Kathryn Herring                                                                                                                 

Sr. Scientist

Kathryn has 26 years of experience in research and development, technical support, and manufacturing support in the biomedical/medical device and pharmaceutical industry. A former Manager of Technical Support for a Fortune 500 company, Kathryn has vast experience in developing products and managing product development teams, as well as product reformulations and technical support to manufacturing operations.   Expertise includes Failure Analysis with corrective action implementation, validation of test methods, formulation, product, and processes including characterization studies and specification development, manufacturing technologies and strategies, product transfer, product support, process design and scale-up, process improvements, technical writing, blood gas / electrolyte technology, protein purification and lyophilization technology.   Additional strengths include managerial skills, solid technical background, and strong problem solving ability, team player and results oriented.

EXPERIENCE...

  • As Sr. Scientist for Bioteknica, developed IQ/OQ/PQ validation protocols for equipment, instrumentation, and purified water systems. Developed characterization studies to optimize and determine specifications followed by validation for test methods, processes and product formulations using statistical methods and experimental design. Used Common Process technology to bring existing validated products and/or processes into compliance with the FDA requirements.

***

(Exercise requirements):
**1)** According to the Kathryn Herring profile, how many years of experience does Kathryn have in research and development, technical support, and manufacturing support?
**2)** Write out everything in the Kathryn Herring profile from "EXPERIENCE..." down to "the FDA requirements.".
**3)** Write the next part of the Kathryn Herring profile, picking up after its last sentence.

(Input data):

***

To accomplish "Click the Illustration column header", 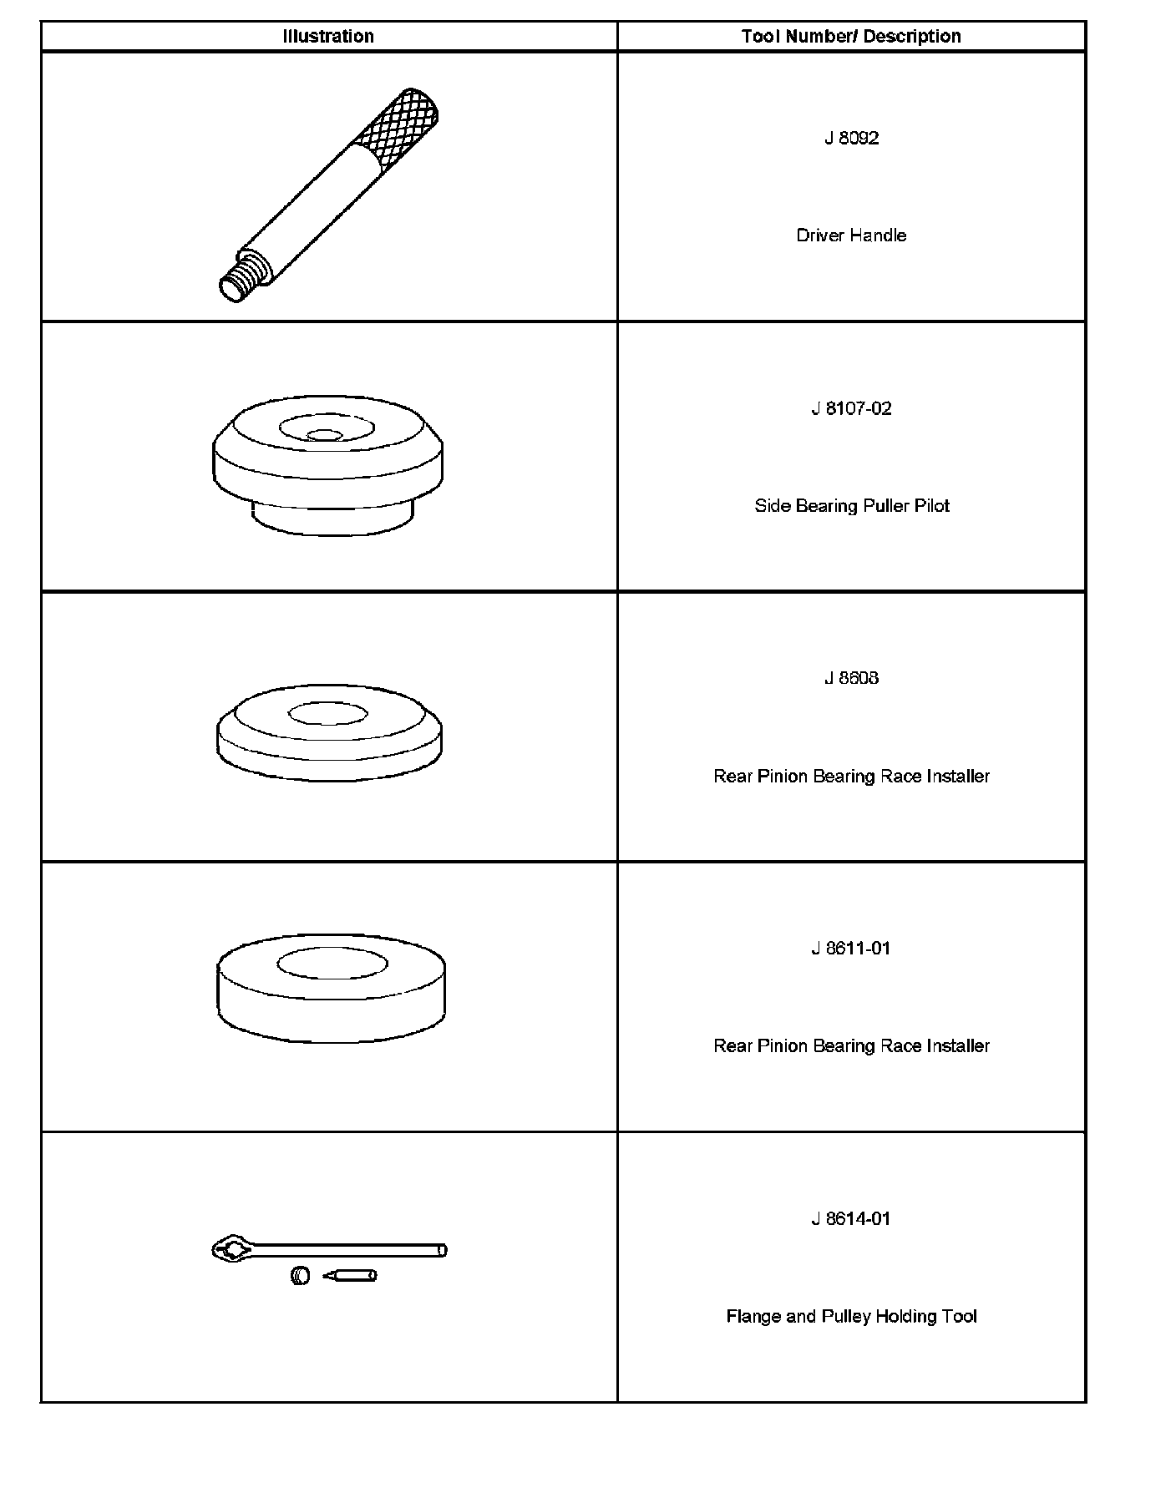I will [x=328, y=37].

***

(Answer set):
**1)** 26 years.

**2)**
EXPERIENCE...

  • As Sr. Scientist for Bioteknica, developed IQ/OQ/PQ validation protocols for equipment, instrumentation, and purified water systems. Developed characterization studies to optimize and determine specifications followed by validation for test methods, processes and product formulations using statistical methods and experimental design. Used Common Process technology to bring existing validated products and/or processes into compliance with the FDA requirements.

**3)**
  • As Manager of Technical Support for a leading Diagnostics manufacturer, led a group of eight scientists in efforts to support operations. Set-up Technical Support group where none existed before, establishing objectives, responsibilities, which resulted in the implementation of a Failure Analysis System, and the transfer of several reformulated products to Operations.
  • Utilized Failure Mode Analysis to identify potential weaknesses in manufacturing processes that resulted in several changes to be incorporated manufacturing documentation.
  • Worked directly with all aspects of operations in carrying out failure analysis, root cause analysis and implementation of corrective actions.   Reduced the time of closure and the number of open failures by   50%.
  • Led a team to review raw material specifications and implement revised specifications that would significantly reduce product failures due to quality of raw materials.
  • Designed, developed and released several new products including: Blood Gas / Electrolyte Reagents, calibrators and controls, Cerebral Spinal Fluid Controls, Tumor Marker Controls.
  • Reformulated several products that resulted in cycle time reduction, product standard cost reduction and significant product improvements.   These products included:   Comprehensive Chemistry Controls and Calibrators, Immunoassay Controls, Cardiac Controls, Urine Controls.
  • Developed or redesigned existing products for use as OEM (Other Equipment Manufacturer) Products, Proficiency Survey Products (College of American Pathologists).
  • Developed manufacturing procedures for new or existing products including quality control procedures, filling and packaging instructions.
  • Developed and patented several processes for the purification of proteins that resulted in a cost savings of 50 to 75% as compared to purchasing the raw materials.   Proteins include: Prealbumin, Alphafetoprotein (AFP) and various tumor markers.   Prealbumin and AFP processes resulted in a savings of $200,000 per year.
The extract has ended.